Data section:
Start of Block
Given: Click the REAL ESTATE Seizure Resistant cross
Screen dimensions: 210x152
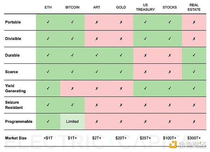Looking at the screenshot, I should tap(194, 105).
End of Block
Start of Block
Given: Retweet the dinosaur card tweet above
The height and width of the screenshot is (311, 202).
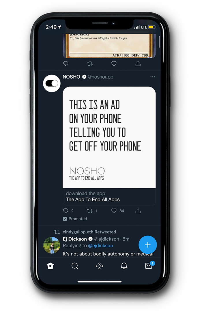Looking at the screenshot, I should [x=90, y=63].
End of Block
Start of Block
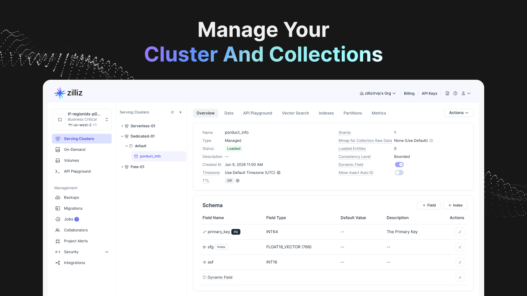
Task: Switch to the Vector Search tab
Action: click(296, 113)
End of Block
Exercise prompt:
Only lines that include "Given" are counted here. Give their number for the records above and add nothing.

Answer to this exercise:
2